South-Central Section - 51st Annual Meeting - 2017

Paper No. 24-9
Presentation Time: 9:00 AM-5:30 PM

CHARACTERIZATION OF MASSIVE GRAY CHERT OCCURRANCES ALONG STRIKE OF THE LATE OLIGOCENE CATAHOULA VOLCANIC ASH FROM STARR COUNTY TO DUVAL COUNTY, SOUTH TEXAS


HINTHORNE, James1, GONZALEZ, Juan L.1, SKOWRONEK, Russell2 and BISHOP, Ronald3, (1)School of Earth, Environmental, and Marine Sciences, University of Texas - Rio Grande Valley, 1201 W. University Drive, Edinburg, TX 78539, (2)Anthropology & History; Director of CHAPS Program, University of Texas - Rio Grande Valley, 1201 W. University Drive, Edinburg, TX 78539, (3)Department of Anthropology, National Museum of Natural History, Smithsonian Institute, Washington DC, MD 20560, james.hinthorne@utrgv.edu

More than 50 siliceous knobs are the most conspicuous element of the landscape in southern McMullen and northern Duval counties. These knobs, 10-35 m high, occur along the trend of the Catahoula Ash. First reported by Bayley (1926); later, McBride et al. (1968) presented the first basic descriptions of these rocks. Examination of these knobs, including field and thin section observations, and NAA and pXRF minor/trace element data, suggests that similar geochemical processes locally altered the ash over a distance of >200 km producing resistant light gray, fine-grained chert which is not visually distinguishable among occurrences in Nuevo Leon, Mexico, Starr County, and western Duval County. The chert is massive, dense and lacks stratification. Noticeable is the variable amount of vugs ranging from mm to 10 cm, some partially or completely filled by chalcedony (González et al., 2014), often feathery. In thin sections the dense chert is composed of quartz with fragmental or microbreccia texture. Small fractures are filled with brecciated silica, often in a matrix of Fe-rich, dark phases. Opal-A fills white veins up to 1 cm wide.

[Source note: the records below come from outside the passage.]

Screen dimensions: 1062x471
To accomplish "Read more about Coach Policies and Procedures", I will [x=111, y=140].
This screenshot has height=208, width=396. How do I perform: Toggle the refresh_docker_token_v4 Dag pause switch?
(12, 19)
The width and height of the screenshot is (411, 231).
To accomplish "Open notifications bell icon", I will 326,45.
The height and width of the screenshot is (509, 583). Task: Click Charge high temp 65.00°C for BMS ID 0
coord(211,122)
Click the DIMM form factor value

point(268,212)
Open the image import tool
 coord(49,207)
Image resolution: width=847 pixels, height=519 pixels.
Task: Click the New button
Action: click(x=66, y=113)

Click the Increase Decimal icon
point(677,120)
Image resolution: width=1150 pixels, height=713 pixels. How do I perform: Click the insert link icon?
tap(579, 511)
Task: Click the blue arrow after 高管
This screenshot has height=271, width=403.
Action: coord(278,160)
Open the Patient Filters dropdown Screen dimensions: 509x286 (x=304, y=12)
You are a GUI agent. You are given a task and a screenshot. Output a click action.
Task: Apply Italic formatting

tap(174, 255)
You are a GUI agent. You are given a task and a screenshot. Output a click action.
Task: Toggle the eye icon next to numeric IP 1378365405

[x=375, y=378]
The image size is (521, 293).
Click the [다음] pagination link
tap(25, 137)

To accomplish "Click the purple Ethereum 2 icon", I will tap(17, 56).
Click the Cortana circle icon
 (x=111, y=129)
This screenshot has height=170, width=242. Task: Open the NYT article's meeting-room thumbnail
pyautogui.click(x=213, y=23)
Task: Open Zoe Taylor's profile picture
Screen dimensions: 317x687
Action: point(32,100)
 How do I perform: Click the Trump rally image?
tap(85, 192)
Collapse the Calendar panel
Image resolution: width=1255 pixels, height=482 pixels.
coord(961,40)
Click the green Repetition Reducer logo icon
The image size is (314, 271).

PXRF analysis of more than 100 samples of this chert from Starr County, with a range of colors and textures, yield uniquely high values of Zr and Ti in every sample, 4-20 times greater than any sample of a representative suite of cherts from other sources. Analyses of samples from western Duval County match those from Starr County. The elevated levels of Zr and Ti, and other high field-strength elements, compared to bulk Catahoula Ash and other cherts, suggest mobilization of silica was part of this chert-forming process. The chert from these knobs was a valuable lithic resource used by Native Americans for the manufacture of tools ranging in age from Early Archaic (3500-6000 BC) to Late Prehistoric (AD 700) times. Further geochemical characterization of these rocks will be valuable for archaeologist working in northern Mexico and south Texas to understand sourcing and dispersal patterns of lithic artifacts.